** Opening Passage for review block **
Thanks to RFK's absolutely unhinged maligning of people with genetic differences, I've doubled down on my anti-pathologizing stance around neurodiversity.
Even the world of therapy is infected with an ABA-style bigotry against neurospicy folks, with a strong focus on reducing the perceptability of autistic patterns of behaviour rather than empowerment and normalization of them whenever possible.
Why are we pathologizing excited flapping when we could normalize it?? Why??? We can accept surgeons with full sleeve tattoos these days but we can't accept that a certain percentage of the population expresses feelings through totally benign movements that don't harm anyone?
Every day at my job I have to work my ass off deconstructing a powerful internalized belief in my neurodiverse clients that the very normal expression of their genetics makes them defective.
I get wonderful, interesting, intelligent, ethical, cool fucking people come to me to seek help in being less themselves because they've been told from the beginning that who they are is wrong. They come to me asking for techniques to behave differently, more acceptably and it makes me sick every fucking time.
The really sick part is that my particular client population are actually just better people than average. These are folks who volunteer a lot more than average, folks who are more dedicated spouses and friends, folks with much more robust senses of ethics and justice, and naturally more selfless and generous.
That's obviously not every neurospicy person, I'm not generalizing at all, I'm observing objectively that the kind of autistic folks who come to *me* for therapy are the kind of people I admire, the kind of people we should all want to hire, be friends with, marry into our families, etc, etc.
I do quite a bit of couples counseling between mixed neurotypes couples and it's consistently the neurotypical folks who struggle with intimacy, honesty, self-reflection, accountability, and connection. I spend most of my time in those sessions helping the neurodivergent person better understand the challenges of being neurotypical in our society, not the other way around.
This means I'm focusing very intensely on educating other therapists about the non-pathologizing approach to neurodiversity. That's not to say that some neurospicy folks aren't disabled, many are, but so are many neurotypical folks. It's not a product of having neurodiversity that makes a person disabled, it's a product of having some kind of disabling feature that may require accommodation.
Being neurodiverse is a diversity, not an illness. A diversity is a variation of normal, not a deviation from it. Neurodiverse people are not broken "normal" people, they're just a natural neural/genetic variation within the population.
I'm actually fairly certain that undiagnosed neurodiversity is enormously over represented within this particular community, which I firmly believe is a substantial contributor as to why this place has always been an exceptionally pleasant corner of the internet.
So in response to the US governments heinous and hateful targeting of neurodiverse folks as the latest scapegoat for American economic struggles, I'm getting very, very vocal in my world about the harms of pathologizing diversity, which unfortunately, my profession still does.
** Closing Passage for review block **
** Opening Provided information block **
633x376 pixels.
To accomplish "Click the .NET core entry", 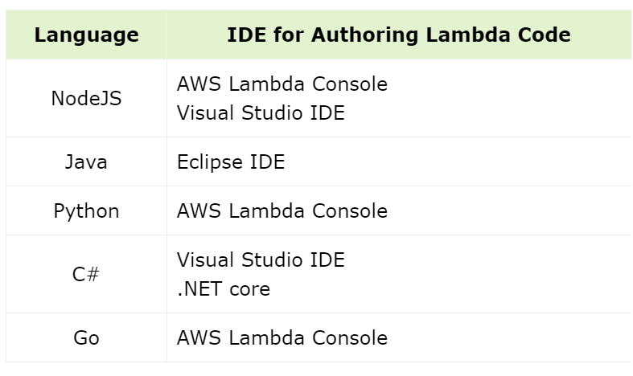I will (x=224, y=288).
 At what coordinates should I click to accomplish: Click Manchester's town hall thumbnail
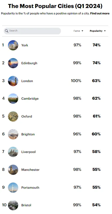point(13,170)
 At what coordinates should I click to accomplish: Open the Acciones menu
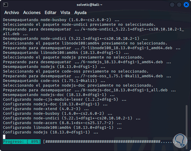click(x=32, y=13)
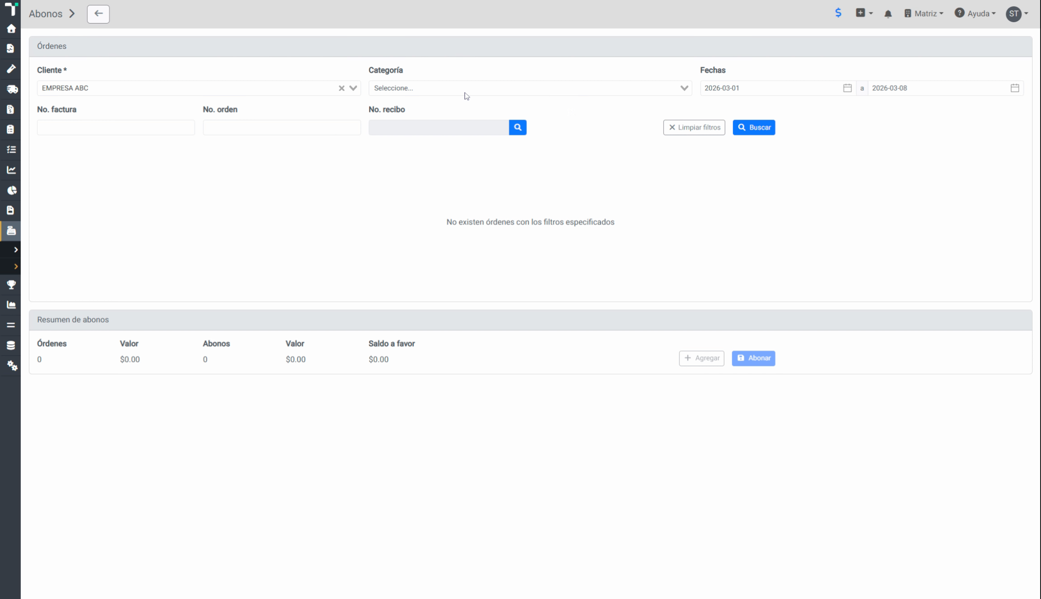Open the line chart sidebar icon

coord(11,170)
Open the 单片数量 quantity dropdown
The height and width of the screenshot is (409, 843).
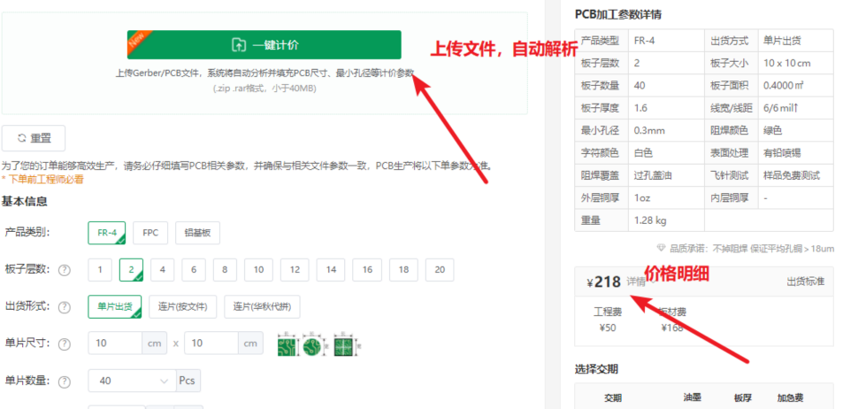point(132,381)
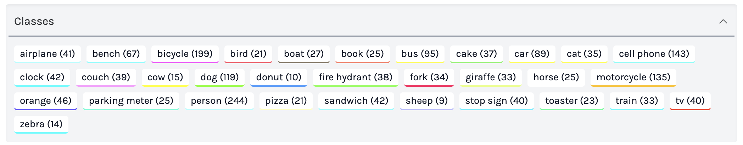This screenshot has width=743, height=145.
Task: Choose the person (244) class tag
Action: click(x=219, y=101)
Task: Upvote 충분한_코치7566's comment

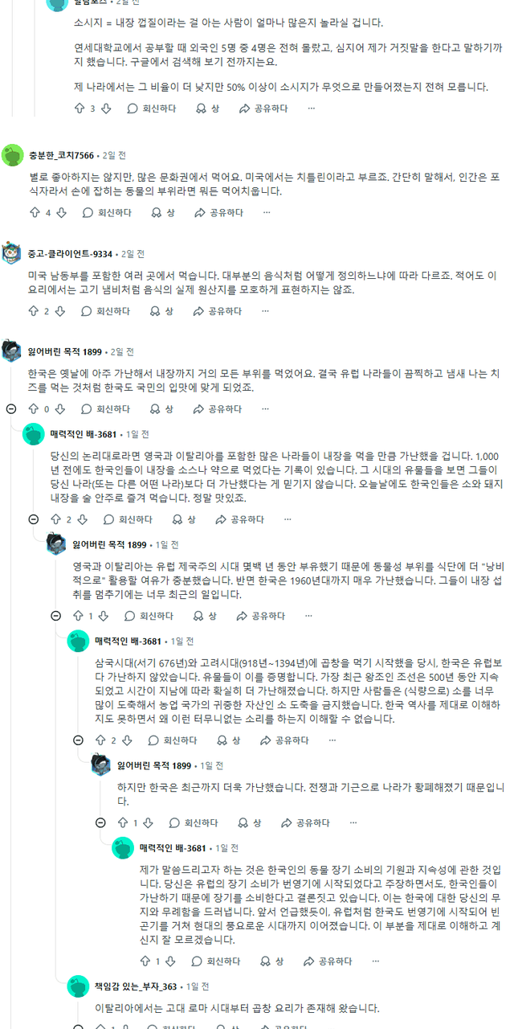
** Closing Provided information block **
Work to complete
In the post on neurodiversity, which partners does the writer say consistently struggle with intimacy, honesty, self-reflection, accountability, and connection in mixed-neurotype couples counseling? Answer from the post alone.

Answer box
The neurotypical partners.